The main observations regarding measurement results (Table 7 and Figure 18) are listed as follows:

• The process of preparing the battery pack for permanent storage had a duration of Δt = 148.08 min.
• Like the discharge process, here the voltage differences between final and initial voltage values (ΔU) are relatively equal.
• The process was automatically stopped when all battery-cell voltage values dropped down to about 3.7 V.

5. Conclusions

The passive BMS device is designed to allow five different battery management processes. The balance process is used when the battery pack is charged to a certain level, but its battery-cell voltage values are not evened out. One example of using this system configuration is the process of balancing the battery during the night when the electric vehicle is parked. The charge process is activated when the battery pack is to be charged. By dissipating the excess energy, the passive BMS device does not allow overcharging of battery cells. The de-balance process is not professionally applicable, but it is suited for demonstrational and educational purposes. This system configuration is used for deliberately creating a difference in battery-cell voltage values. That way, after the de-balance process is finished, the battery pack is ready for the balance configuration. The discharge process simulates a situation where the battery pack is powering a load. Due to the natural uneven battery-cell discharge properties, the passive BMS is used to regulate the battery-cell voltage values so that no battery cells get over-discharged and that the battery pack is used in an efficient way by fully discharging it. The permanent storage process is to be used if the battery pack is to be stored in proper conditions for a relatively long time. The system automatically stops when the optimal battery-cell voltage values are reached.
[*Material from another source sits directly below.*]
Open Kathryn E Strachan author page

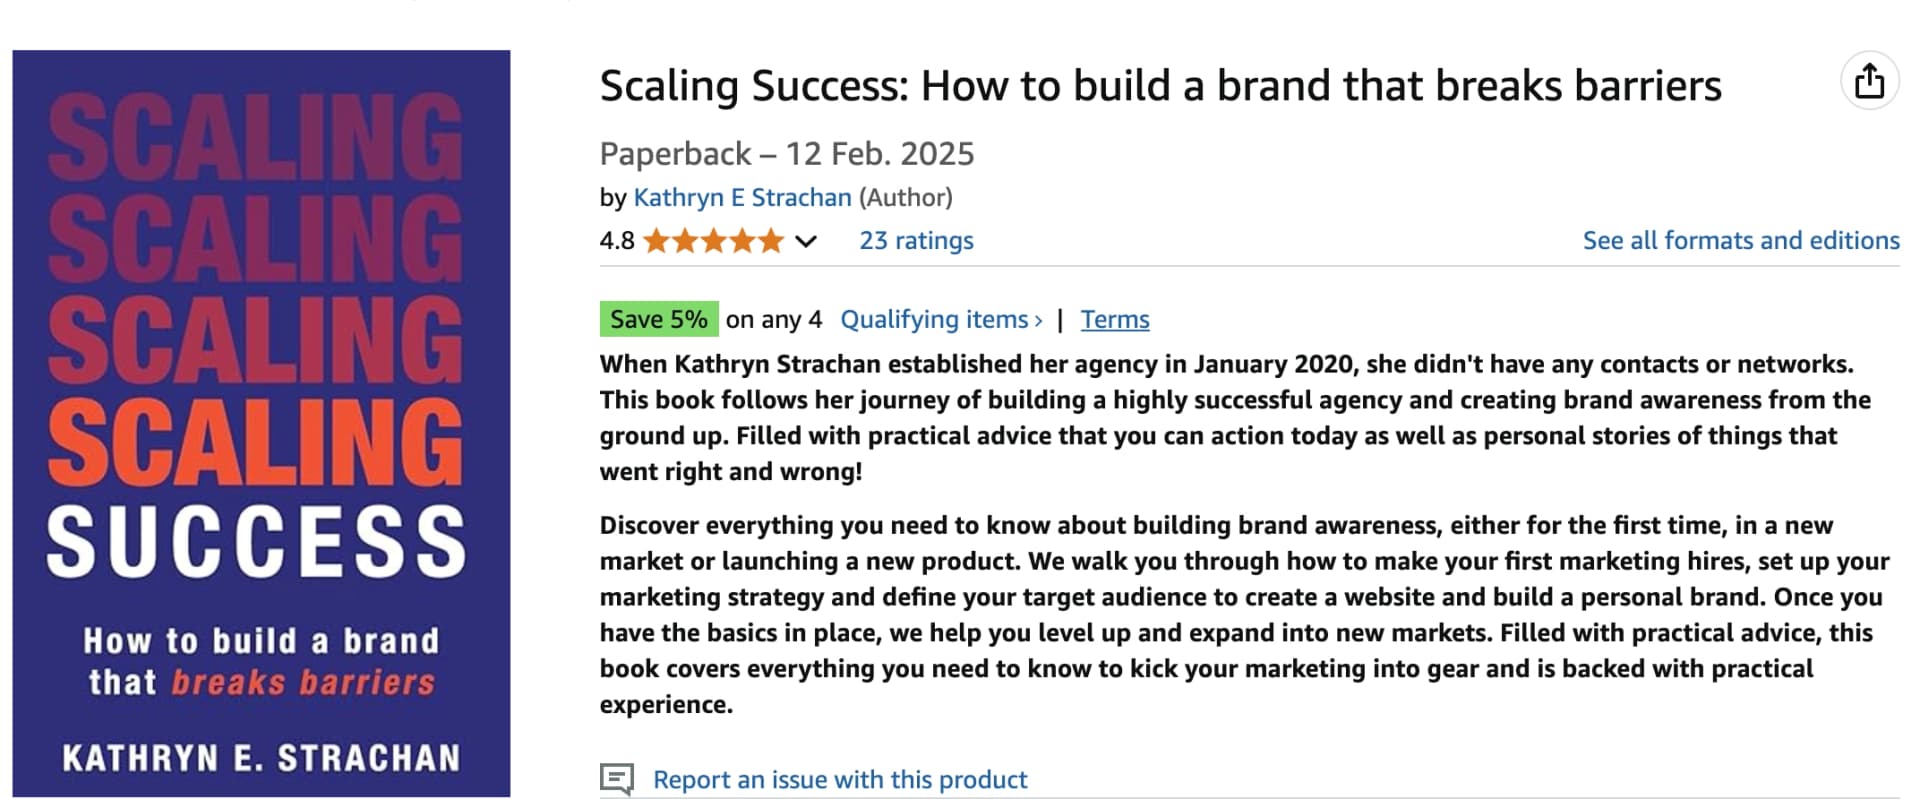pos(742,198)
The balance and de-balance processes had the shortest process durations because they were manually stopped once the desired effect was achieved (battery-cell voltage levels were adequate). The charge, discharge, and permanent storage processes took a longer time to be completed. The discharge process duration was Δt = 164.37 min, which is the maximum among all five battery-management processes.

In all test configurations, except for the de-balance process, the battery-cell voltage levels were being evened out to each other or their balanced state was maintained, from start to finish of the battery-management processes. The passive BMS device is capable of evening out battery-cell voltage levels down to a resolution of 0.01 V. That is why all five voltage values were not the same at the ends of the battery-management processes. Minimum balancing time can be improved by increasing the balancing current. That can be achieved by mounting an extra parallel balancing (power) resistor.

Future work remains open for new measurements and data analysis regarding different battery technologies to optimize the balancing process. Finally, at the time of writing this paper, the upgraded version of passive BMS presented in the paper is already designed and ready for assembly to remove the flaws to further improve the balancing process and to allow simpler operation of the device.